Q - Je voudrais qu'on parle francophonie puisque c'est aussi, Franck Riester, je le disais, dans votre périmètre, alors que la France ne cesse de céder du terrain dans les pays francophones d'Afrique de l'Ouest. Cette francophonie a-t-elle encore un sens politique, ou est-elle devenue, à vos yeux, simplement un espace d'échanges économiques ?
R - Non. L'espace francophone est une grande chance pour la France, c'est une grande chance pour les francophones qui se retrouvent autour de leur langue, autour de valeurs aussi, bien souvent communes, et qui leur permet de créer, d'innover, d'échanger, d'un point de vue économique, mais d'un point de vue culturel, d'un point de vue scientifique. Nous devons investir encore davantage dans la francophonie. C'est d'ailleurs l'année pour le faire, puisque vous savez que la France va accueillir à l'automne le Sommet de la francophonie, à Paris et Villers-Cotterêts. Hier, c'était la Journée de la francophonie. Saisissons-nous de ces opportunités exceptionnelles que nous offre la francophonie pour innover, créer, entreprendre. C'est vrai avec le Canada, c'est vrai avec l'Afrique francophone, mais c'est vrai avec tous les pays francophones.
Q - Mais vous reconnaissez qu'il y a des brouillages politiques, en quelque sorte. Hier, en RDC, premier pays francophone, on n'a pas célébré cette journée parce qu'on reproche à la Secrétaire générale de l'OIF, Louise Mushikiwabo, d'être peut-être trop pro-rwandaise dans le conflit qui a lieu en ce moment dans l'Est. Il y a ces brouillages-là aussi dans l'espace francophone.
R - Il peut y avoir des tensions, ici ou là, la francophonie n'exclut pas toutes tensions potentielles. Mais enfin, quand même, cela permet de se parler, cela permet de se comprendre, cela permet de partager des choses que l'on ne partage pas avec des gens qui ne parlent pas la même langue. Donc misons sur cette capacité peut-être à régler plus facilement des conflits, s'il y en a. Cela nous permet aussi d'aller de l'avant, d'entreprendre. Et au moment où on échange, y compris en France, toujours des idées pour diviser, pour créer des distances entre les gens, eh bien, la francophonie rapproche.

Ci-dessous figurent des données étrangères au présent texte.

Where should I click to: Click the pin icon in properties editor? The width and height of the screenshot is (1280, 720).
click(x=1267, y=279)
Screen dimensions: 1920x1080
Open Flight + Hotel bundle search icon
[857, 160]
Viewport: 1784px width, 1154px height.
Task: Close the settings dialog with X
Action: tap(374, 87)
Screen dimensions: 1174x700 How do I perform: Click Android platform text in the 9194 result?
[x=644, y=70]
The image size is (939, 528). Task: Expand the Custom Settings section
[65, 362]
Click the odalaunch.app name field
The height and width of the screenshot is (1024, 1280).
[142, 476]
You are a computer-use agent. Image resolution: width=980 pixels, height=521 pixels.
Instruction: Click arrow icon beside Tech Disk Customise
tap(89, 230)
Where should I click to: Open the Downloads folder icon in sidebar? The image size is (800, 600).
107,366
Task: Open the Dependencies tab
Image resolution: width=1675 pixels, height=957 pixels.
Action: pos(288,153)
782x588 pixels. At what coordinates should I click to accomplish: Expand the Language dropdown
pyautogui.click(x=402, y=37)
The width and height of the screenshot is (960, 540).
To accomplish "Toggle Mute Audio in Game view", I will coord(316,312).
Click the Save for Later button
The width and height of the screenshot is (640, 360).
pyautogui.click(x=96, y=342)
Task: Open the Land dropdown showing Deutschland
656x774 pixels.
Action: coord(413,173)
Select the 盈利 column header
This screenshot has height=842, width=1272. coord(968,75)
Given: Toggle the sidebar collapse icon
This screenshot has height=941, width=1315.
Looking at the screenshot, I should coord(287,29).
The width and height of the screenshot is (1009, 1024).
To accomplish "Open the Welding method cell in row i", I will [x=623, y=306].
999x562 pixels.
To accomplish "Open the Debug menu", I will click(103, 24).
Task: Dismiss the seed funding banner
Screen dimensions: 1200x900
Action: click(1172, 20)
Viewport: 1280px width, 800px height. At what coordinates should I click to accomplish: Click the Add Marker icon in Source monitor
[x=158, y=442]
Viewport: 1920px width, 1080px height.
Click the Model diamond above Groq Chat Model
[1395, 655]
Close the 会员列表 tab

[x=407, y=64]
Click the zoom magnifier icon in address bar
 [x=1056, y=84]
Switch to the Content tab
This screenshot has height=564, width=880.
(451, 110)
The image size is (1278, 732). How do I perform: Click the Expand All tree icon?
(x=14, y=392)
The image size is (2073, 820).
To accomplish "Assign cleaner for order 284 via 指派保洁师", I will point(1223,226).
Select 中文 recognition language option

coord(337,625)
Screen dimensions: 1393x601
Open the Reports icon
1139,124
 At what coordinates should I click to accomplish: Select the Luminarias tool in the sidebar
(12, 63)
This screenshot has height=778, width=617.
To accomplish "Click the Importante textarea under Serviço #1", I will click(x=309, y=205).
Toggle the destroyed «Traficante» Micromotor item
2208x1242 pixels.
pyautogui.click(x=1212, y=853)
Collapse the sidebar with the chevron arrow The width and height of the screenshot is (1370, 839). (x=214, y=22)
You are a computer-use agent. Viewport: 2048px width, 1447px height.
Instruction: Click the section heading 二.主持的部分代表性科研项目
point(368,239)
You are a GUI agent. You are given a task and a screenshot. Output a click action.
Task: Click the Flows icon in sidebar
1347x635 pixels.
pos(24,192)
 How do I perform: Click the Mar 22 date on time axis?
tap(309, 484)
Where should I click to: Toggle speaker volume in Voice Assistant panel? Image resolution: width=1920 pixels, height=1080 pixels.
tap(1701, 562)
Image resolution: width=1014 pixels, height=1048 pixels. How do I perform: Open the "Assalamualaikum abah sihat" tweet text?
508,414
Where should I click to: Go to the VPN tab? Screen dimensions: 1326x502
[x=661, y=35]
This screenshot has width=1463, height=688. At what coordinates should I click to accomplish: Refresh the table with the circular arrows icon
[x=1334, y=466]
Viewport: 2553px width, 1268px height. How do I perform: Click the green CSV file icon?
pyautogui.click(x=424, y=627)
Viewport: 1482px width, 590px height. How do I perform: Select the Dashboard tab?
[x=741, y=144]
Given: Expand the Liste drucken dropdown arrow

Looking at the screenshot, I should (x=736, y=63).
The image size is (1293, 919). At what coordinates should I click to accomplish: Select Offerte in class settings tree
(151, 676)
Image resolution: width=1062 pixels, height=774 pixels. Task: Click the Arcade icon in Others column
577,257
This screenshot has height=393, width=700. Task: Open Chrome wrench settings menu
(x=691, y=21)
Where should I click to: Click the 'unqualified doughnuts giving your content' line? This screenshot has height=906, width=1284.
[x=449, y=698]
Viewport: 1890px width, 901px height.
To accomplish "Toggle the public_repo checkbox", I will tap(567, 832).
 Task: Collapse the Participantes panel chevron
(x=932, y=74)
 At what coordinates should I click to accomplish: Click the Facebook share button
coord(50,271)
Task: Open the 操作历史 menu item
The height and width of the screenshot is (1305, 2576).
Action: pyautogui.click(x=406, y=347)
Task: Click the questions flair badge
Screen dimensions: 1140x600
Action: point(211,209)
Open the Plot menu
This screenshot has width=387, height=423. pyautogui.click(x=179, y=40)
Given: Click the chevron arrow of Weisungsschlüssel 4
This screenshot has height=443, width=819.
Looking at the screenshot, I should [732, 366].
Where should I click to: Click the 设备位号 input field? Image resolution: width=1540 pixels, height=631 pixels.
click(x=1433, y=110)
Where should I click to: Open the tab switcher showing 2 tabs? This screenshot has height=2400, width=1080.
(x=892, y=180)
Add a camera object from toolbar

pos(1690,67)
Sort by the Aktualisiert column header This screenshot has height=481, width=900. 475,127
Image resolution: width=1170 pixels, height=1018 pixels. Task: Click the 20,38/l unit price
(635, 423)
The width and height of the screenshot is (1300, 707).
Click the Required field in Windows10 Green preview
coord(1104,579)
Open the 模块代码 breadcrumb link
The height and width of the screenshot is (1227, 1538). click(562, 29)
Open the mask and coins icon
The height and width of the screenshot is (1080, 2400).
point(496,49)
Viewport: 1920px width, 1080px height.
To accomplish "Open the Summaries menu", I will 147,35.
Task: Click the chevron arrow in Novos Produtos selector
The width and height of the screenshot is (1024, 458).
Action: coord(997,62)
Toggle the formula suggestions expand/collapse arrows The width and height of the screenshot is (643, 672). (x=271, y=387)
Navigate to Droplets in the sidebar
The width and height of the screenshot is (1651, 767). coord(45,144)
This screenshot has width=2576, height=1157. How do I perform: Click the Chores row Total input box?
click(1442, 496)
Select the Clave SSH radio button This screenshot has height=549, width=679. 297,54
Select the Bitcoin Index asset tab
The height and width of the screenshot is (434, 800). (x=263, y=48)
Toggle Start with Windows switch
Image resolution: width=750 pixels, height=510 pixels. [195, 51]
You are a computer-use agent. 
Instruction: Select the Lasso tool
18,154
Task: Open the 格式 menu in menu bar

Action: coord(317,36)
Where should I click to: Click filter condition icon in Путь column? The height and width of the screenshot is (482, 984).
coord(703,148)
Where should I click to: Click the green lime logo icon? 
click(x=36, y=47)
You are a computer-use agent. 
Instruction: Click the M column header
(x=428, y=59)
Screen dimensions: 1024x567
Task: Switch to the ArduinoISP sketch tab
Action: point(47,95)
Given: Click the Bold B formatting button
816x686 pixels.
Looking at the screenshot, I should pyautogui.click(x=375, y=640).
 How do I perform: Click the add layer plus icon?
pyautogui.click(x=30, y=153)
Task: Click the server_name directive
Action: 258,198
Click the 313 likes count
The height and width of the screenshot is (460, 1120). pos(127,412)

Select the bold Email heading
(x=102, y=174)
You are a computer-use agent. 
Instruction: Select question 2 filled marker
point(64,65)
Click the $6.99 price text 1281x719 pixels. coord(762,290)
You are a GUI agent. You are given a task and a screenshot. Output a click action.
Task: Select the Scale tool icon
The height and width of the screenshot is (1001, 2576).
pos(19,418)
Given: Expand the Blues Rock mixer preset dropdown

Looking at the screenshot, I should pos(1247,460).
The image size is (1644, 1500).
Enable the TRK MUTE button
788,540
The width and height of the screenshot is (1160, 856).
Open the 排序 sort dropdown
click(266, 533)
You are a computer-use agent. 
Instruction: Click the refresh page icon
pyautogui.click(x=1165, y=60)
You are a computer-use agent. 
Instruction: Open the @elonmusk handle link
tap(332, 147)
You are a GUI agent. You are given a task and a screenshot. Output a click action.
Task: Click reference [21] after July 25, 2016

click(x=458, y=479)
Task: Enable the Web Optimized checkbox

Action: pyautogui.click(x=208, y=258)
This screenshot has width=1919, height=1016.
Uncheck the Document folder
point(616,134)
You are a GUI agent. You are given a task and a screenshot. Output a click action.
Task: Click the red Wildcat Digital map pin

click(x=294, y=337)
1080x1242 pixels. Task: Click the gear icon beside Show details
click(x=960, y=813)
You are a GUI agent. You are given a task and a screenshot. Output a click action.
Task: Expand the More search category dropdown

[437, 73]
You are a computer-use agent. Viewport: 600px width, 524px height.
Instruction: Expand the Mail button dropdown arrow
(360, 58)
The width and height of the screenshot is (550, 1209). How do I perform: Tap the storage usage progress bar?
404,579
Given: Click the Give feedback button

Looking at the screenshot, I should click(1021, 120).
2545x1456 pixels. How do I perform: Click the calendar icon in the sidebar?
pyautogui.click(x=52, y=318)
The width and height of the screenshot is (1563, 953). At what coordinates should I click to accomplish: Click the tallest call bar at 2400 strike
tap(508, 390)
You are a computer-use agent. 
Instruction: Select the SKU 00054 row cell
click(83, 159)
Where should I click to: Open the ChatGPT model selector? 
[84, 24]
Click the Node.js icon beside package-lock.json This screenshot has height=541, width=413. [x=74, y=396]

Q - Un tout petit mot, Franck Riester, d'Aya Nakamura, artiste francophone annoncée pour l'ouverture des JO de Paris ? Cela a suscité un vent de protestations sur les réseaux sociaux. En un mot, c'est aussi votre choix ? Vous le défendez, vous ?
R - C'est une formidable idée, ce serait une formidable opportunité que cette star internationale puisse interpréter un monument de la chanson populaire française, une chanson d'Edith Piaf, au moment des Jeux olympiques. Quel beau symbole, quelle belle représentation de la diversité de la France, de la diversité de la création artistique française. Et donc c'est une idée que je soutiens avec beaucoup de force et de conviction.
Q - Merci, Franck Riester, d'avoir été avec nous, ce matin.